The excuse advanced for the failure to timely serve and file a claim with respect to the June 18, 2003 property loss is movant's ignorance of the applicable legal requirements. Ignorance of the law is not an acceptable excuse (Griffin v John Jay College, 266 AD2d 16) and this factor weighs against granting the motion.

The intertwined issues of notice, opportunity to investigate and prejudice to the State will be considered together. Movant reported the incident to OGS employees within a week of the occurrence and information concerning the damage to movant's personal property is memorialized in documents within the defendant's possession thus negating prejudice (Remley v State of New York, 174 Misc 2d 523, 524). Under these circumstances, the Court finds that the factors of notice, opportunity to investigate and lack of prejudice favor granting the motion.

As to the appearance of merit, the movant must only demonstrate that the proposed claim is not "patently groundless, frivolous or legally defective" and "there is a reasonable cause to believe a valid cause of action does exist" (Rosenhack v State of New York, 112 Misc 2d 967, 969, 970).

Under the circumstances alleged on this motion it cannot be said that movant appears to have a valid cause of action against the State of New York. The proposed claim does not state the "precise nature of acts of State employees or agents giving rise to liability" (Bonaparte v State of New York, 175 AD2d 683, 684). Moreover "[n]egligence of a defendant cannot be presumed from the mere existence of an injury (Rella v State of New York, 117 AD2d 591, 592) and 'where there are several possible causes of injury, for one or more of which defendant is not responsible, plaintiff cannot recover without proving [or alleging] that the injury was sustained wholly or in part by a cause for which defendant was responsible' (Ruback v McCleary, Wallin & Crouse, 220 NY 188, 195; accord Ingersoll v Liberty Bank of Buffalo, 278 NY 1)" (J.E. v Beth Israel Hosp., 295 AD2d 281, 284).

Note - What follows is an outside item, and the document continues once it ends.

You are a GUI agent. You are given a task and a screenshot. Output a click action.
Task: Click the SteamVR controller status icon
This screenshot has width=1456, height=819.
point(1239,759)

There are no known witnesses to the event which caused the damage to movant's vehicle. The movant did not witness the event which gave rise to the damage but, rather, asserts through mere speculation that the damage was suffered as a result of the negligence of a State employee. The record is, however, devoid of any factual basis to support movant's contention in this regard. In the absence of a reasonable excuse for the failure to timely serve and file a claim and in light of the highly questionable merit of the proposed claim, the court declines to exercise its discretion to permit the filing of a late claim (Gonzalez v State of New York, 299 AD2d 675; Perez v State of New York, 293 AD2d 918). Accordingly, movant's application for such relief is denied.

As to the final factor, it does not appear that movant has any other remedy with respect to his property loss as his request to OGS to submit the claim to the State Comptroller pursuant to the small claims procedure established by State Finance Law § 8 (12-a) was denied.

December 18, 2003
Saratoga Springs, New York

Judge of the Court of Claims

The Court considered the following papers:
  1. Notice of motion dated September 22, 2003;
  2. Undated, notarized "Affidavit" of Steven A. Irwin with exhibits;
  3. Affirmation of Belinda A. Wagner dated November 3, 2003.

[1]Papers submitted on the motion list the date of damage as June 18, 2003 and June 19, 2003. For purposes of this motion the court has chosen to use the date specified in the proposed claim.